Exercise instructions> Count the lines below that include the word "computer", then give that number and no other words.

Material provided>
_ _ _

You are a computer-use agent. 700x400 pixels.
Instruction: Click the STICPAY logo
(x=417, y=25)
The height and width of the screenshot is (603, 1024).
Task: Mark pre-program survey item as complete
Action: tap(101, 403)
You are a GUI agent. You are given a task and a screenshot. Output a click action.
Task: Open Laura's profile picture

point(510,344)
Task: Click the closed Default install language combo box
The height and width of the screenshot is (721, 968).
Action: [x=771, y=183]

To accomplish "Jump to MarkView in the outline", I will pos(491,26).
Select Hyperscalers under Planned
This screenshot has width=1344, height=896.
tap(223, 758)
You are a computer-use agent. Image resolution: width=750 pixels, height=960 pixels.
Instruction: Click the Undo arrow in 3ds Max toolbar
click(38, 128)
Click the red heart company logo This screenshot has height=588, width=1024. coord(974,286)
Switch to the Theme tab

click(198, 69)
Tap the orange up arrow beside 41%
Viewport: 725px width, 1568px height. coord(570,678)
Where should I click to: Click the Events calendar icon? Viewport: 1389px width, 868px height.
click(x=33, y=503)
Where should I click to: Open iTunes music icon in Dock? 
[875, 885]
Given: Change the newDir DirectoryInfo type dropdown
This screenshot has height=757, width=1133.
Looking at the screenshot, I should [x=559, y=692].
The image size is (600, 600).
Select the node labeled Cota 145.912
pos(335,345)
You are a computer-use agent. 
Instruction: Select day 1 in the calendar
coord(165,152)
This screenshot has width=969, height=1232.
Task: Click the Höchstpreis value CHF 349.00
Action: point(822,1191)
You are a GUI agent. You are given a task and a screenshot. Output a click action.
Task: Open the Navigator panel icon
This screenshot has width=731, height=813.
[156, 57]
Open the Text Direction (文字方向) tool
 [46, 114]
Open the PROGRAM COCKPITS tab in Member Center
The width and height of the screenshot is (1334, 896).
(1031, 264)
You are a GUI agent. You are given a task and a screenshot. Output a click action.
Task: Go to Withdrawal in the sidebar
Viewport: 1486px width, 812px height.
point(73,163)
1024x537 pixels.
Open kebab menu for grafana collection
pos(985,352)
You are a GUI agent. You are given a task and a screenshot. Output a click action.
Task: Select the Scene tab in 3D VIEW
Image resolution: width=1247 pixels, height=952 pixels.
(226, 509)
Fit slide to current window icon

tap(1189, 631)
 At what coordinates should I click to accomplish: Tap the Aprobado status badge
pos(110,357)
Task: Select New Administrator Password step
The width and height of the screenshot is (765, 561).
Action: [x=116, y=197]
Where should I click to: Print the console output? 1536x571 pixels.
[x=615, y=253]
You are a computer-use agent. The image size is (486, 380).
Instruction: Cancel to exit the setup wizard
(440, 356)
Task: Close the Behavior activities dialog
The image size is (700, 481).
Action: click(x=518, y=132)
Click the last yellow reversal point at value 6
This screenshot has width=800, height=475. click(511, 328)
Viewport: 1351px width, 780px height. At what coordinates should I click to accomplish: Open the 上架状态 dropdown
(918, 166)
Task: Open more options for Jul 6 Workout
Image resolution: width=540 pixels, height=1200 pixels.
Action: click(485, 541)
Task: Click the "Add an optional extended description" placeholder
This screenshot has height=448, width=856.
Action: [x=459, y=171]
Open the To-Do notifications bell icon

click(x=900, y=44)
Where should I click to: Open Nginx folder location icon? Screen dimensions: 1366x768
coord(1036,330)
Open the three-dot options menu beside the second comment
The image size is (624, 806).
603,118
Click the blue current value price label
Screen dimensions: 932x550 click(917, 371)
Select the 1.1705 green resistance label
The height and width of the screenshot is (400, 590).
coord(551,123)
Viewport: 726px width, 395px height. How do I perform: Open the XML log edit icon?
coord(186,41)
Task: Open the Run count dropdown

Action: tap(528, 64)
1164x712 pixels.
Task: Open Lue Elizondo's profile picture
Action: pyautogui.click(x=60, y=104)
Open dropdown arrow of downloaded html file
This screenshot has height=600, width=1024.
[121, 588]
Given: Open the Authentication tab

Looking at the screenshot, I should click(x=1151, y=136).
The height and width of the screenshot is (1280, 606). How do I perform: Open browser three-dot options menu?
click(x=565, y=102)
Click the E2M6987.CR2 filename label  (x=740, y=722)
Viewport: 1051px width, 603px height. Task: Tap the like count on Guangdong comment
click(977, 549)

_ _ _

Result of the task> 4